Im Juni feierte Dwain Chambers in Gateshead ein beeindruckendes Comeback. Er rannte die 100 Meter in 10,07 Sekunden, schneller ist während seiner Abwesenheit kein Brite gewesen. Beim Europacup in Malaga kehrte er ins britische Team zurück und wurde Zweiter hinter dem Franzosen Ronald Pognon. „Für die Chance, noch einmal das britische Trikot tragen und mein Land vertreten zu dürfen, bin ich sehr dankbar“, sagte Chambers damals. Bei den britischen Trials warf ihn jedoch eine Oberschenkelverletzung zurück. Er musste im Halbfinale aufgeben und verdankt seinen Startplatz im britischen EM-Team vor allem seiner guten Vorleistung in Gateshead.

In Großbritannien ist die Öffentlichkeit offenbar bereit, an Chambers Läuterung zu glauben. Ein Grund wird wohl sein, dass die Briten keine große Auswahl an Leichtathletik-Helden haben. Keiner ihrer Athleten ist als Führender der europäischen Bestenliste zur EM nach Göteborg gereist. Und Chambers befindet sich als einer von vier Zweitplatzierten noch in der aussichtsreichsten Position. Der Portugiese Francis Obikwelu war mit 10,03 Sekunden bislang nur einen Hauch schneller.

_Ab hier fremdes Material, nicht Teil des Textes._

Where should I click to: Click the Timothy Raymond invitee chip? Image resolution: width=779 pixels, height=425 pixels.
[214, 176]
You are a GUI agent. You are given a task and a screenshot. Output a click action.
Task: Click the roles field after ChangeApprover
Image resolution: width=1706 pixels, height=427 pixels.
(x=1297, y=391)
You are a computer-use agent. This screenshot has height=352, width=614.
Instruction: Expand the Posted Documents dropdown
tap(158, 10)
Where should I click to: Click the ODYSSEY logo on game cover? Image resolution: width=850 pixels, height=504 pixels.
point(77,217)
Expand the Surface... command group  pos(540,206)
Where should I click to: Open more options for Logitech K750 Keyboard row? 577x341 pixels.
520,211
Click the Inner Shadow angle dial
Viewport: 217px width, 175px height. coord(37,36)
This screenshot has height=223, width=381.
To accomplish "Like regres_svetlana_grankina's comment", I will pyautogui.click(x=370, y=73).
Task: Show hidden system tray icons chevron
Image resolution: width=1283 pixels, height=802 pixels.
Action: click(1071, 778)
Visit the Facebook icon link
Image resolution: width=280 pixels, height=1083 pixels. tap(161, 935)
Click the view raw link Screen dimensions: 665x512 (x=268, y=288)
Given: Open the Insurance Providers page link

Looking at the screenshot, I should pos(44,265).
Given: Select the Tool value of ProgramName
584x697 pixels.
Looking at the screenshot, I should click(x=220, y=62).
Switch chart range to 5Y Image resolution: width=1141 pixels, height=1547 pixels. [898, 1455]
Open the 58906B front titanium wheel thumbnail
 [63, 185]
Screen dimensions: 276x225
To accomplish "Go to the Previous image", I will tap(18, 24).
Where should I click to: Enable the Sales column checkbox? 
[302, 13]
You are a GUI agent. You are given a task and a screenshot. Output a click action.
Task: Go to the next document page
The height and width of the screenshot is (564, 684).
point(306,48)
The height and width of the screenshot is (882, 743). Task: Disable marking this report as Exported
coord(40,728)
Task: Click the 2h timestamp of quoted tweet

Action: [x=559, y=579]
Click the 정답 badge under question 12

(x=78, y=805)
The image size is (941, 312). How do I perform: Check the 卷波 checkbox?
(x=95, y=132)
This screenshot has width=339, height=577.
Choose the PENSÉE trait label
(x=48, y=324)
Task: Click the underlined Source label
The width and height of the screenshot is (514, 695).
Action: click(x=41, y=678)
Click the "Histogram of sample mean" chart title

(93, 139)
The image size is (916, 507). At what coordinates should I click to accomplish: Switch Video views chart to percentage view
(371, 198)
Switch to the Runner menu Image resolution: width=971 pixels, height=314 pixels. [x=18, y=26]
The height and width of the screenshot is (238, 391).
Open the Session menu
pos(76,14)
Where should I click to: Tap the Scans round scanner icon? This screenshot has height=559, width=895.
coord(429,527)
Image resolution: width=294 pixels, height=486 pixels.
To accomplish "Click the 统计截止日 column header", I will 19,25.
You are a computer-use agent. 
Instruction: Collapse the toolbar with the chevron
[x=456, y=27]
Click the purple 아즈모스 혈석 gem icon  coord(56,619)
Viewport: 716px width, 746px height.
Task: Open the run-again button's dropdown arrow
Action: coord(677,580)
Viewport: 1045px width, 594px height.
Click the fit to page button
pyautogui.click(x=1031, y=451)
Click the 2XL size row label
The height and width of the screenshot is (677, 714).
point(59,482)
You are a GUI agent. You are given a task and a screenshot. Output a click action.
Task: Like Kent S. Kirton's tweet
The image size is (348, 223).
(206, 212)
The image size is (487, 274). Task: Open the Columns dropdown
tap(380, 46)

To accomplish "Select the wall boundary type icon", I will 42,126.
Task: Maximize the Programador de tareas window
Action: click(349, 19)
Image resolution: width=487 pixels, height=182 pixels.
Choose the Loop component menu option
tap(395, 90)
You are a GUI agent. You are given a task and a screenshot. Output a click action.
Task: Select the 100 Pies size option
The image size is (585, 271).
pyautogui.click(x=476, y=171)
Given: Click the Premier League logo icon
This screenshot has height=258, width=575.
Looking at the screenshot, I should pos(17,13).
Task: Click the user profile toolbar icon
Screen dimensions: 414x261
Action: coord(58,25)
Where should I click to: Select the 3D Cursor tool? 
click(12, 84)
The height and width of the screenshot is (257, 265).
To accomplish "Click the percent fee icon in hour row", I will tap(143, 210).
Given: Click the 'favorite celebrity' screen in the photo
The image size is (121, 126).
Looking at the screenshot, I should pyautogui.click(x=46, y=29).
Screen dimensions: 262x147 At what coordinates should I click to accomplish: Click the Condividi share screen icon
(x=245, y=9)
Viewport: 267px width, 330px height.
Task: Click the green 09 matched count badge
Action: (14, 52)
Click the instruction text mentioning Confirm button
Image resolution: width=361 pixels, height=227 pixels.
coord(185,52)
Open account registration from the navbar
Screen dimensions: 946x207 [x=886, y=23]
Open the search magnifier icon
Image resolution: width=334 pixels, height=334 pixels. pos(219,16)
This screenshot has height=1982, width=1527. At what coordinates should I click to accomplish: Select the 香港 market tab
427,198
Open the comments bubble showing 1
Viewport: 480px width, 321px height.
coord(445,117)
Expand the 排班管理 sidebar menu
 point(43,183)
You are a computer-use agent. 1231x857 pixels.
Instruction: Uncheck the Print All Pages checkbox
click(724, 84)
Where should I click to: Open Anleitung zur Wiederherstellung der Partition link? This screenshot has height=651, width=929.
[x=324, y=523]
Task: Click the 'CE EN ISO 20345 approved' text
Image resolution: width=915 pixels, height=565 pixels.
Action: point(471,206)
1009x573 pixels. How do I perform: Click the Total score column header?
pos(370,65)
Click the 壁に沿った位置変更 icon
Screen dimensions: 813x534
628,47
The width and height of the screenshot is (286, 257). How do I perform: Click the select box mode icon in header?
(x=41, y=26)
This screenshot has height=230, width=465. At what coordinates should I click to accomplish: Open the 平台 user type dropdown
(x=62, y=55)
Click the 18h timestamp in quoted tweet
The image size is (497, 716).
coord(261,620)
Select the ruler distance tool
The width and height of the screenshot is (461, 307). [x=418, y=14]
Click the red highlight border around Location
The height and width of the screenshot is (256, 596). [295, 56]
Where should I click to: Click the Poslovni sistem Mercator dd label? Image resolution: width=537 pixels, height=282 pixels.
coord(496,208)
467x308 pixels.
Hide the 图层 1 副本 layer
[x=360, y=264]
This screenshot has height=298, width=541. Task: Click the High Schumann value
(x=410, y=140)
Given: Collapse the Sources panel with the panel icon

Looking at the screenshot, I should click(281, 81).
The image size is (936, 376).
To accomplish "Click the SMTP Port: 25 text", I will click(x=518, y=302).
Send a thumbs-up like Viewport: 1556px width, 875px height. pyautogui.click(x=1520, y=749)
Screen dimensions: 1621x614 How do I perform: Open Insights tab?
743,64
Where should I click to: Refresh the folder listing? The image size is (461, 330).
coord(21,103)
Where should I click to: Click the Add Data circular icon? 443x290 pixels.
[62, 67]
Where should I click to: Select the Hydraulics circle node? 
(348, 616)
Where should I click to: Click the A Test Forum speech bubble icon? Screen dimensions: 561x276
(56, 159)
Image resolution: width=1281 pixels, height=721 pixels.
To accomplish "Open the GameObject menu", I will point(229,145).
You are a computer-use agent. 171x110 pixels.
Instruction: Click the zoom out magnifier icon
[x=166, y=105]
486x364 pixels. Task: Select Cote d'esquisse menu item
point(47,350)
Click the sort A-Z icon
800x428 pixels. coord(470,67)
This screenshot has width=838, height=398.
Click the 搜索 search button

Wenn die beiden Sprinter heute Abend im 100-Meter-Finale sind, wollen sie beide – irgendwie – ihren Titel verteidigen. Obikwelu, der Europameister, will den Titel verteidigen, den er als Zweiter der EM 2002 erst vor fünf Wochen am grünen Tisch zugesprochen bekommen hatte. Und Chambers will den Titel verteidigen, den er unrechtmäßig gewonnen und deshalb wieder verloren hatte.